Nie. Not exactly. We have stated (p. 6, § 19) 'The magnitude of the angle depends solely upon the difference of direction of its sides at the vertex.'
Min. But the difference of direction also possesses 'magnitude.' Is that magnitude a wholly independent entity? Or does it, in its turn, depend to some extent upon the angle? Seriously, all these subtleties must be very trying to a beginner. But we had better proceed to the next Theorem. I am anxious to see where, in this system, these creatures of the imagination, these sepcodal Lines, are to appear as actually existent.
Nie. We next prove (p. 9. § 30) that Lines, which have the same direction, make equal angles with all transversals.
Min. That is merely a particular case of your last Theorem.
Nie. And then that two Lines, which make equal angles with a transversal, have the same direction.
Min. Ah, that would bring them into existence at once! Let us hear the proof of that.
Nie. The proof is that if, through the point where the first Line is cut by the transversal, a Line be drawn having the same direction as the second, it makes equal angles with the transversal, and therefore coincides with the first Line.
Min. You assume, then, that a Line can be drawn through that point, having the same direction as the second Line?
Nie. Yes.
Min. That is, you assume, without proof, that different Lines can have the same direction. On the whole, then, though Mr. Pierce's system differs slightly from Mr. Wilson's, both rest on the same vicious Axiom, that different Lines can exist, which possess a property called 'the same direction'—a phrase which is intelligible enough when used of two Lines which have a common point, but which, when applied to two Lines not known to have a common point, can neither be defined, nor constructed. We need not pursue the subject further. Have you provided any test for knowing whether two given finite Lines will meet if produced?

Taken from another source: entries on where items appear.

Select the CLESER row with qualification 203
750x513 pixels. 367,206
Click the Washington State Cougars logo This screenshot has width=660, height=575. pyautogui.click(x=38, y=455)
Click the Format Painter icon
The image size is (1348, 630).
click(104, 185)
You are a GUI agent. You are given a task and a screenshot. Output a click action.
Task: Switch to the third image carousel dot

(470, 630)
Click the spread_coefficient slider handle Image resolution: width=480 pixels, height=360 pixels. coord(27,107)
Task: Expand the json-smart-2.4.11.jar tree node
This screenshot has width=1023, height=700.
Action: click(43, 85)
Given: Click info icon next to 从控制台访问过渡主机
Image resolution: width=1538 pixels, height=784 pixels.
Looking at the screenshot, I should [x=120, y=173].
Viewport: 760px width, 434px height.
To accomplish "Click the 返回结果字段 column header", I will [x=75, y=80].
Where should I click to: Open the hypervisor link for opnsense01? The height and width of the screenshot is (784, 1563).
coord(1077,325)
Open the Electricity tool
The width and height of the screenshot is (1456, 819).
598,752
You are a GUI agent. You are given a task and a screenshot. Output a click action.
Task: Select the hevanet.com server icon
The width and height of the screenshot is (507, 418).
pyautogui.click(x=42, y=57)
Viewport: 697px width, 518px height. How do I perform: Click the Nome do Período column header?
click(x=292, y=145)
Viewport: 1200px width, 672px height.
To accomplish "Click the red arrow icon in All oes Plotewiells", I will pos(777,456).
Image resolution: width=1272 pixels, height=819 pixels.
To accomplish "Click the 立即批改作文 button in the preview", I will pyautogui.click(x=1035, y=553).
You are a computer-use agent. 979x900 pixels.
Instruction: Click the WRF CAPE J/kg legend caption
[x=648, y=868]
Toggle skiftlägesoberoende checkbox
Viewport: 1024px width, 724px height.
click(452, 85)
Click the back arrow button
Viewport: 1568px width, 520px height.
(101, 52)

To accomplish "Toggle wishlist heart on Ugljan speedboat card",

Nie. We have not thought it necessary.
Min. Then the only other remark I have to make on this singularly compendious treatise is that, of the 35 Theorems which Euclid gives us in his First Book, it reproduces just sixteen: the omissions being 16, 17, 25, 26 (2), 27 and 28, 29, 30, 33, 34, 35, 36, 37, 38, 39, 40, 41, 43, 47, and 48.
Nie. Most of those are in the book. For example, § 30 answers to Euc. I. 29.
Min. Only by proving that separational Lines have the same direction: which you have not done.
Nie. At any rate we have Euc. I. 47 in our § 256.
Min. Oh, no doubt! Long after going through ratios, which necessarily include incommensurables; and long after the Axiom (§ 99) 'Infinitely small quantities may be neglected'! No, no: so far as beginners are concerned, there is no Euc. I. 47 in this book!
My conclusion is that, however useful this Manual may be to an advanced student, it is not adapted to the wants of a beginner.